__Exercise task__:
Copy the text of every row below word for word, leaving out the pictures.

__Some rows__:
○ ○ ○ ○ ○ ○ ○
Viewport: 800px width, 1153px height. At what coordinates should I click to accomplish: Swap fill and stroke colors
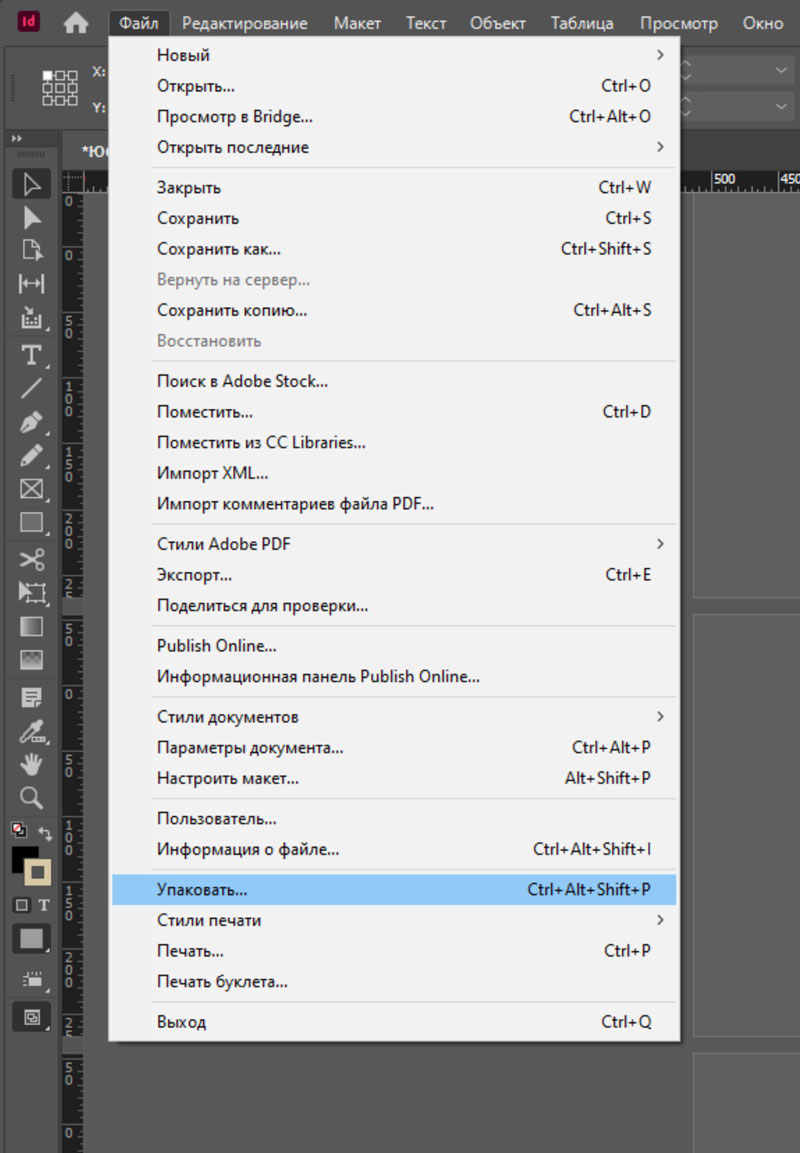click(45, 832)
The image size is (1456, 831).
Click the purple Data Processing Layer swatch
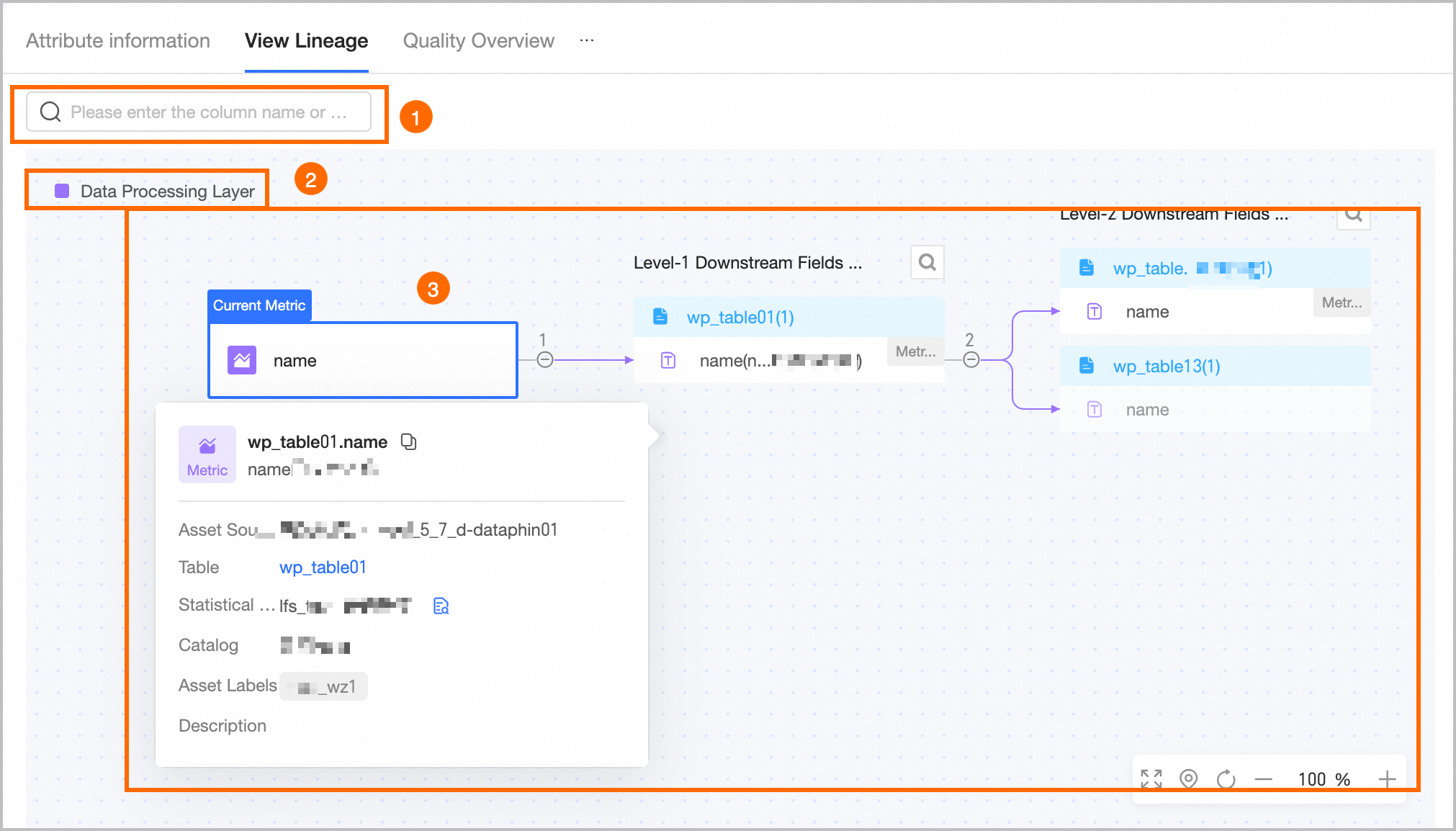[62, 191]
○ ○ ○ ○ ○ ○ ○
__Result for this task__:
Viewport: 800px width, 1153px height. At what coordinates should I click to accomplish: Swap fill and stroke colors
click(45, 832)
The image size is (1456, 831).
Click the purple Data Processing Layer swatch
[62, 191]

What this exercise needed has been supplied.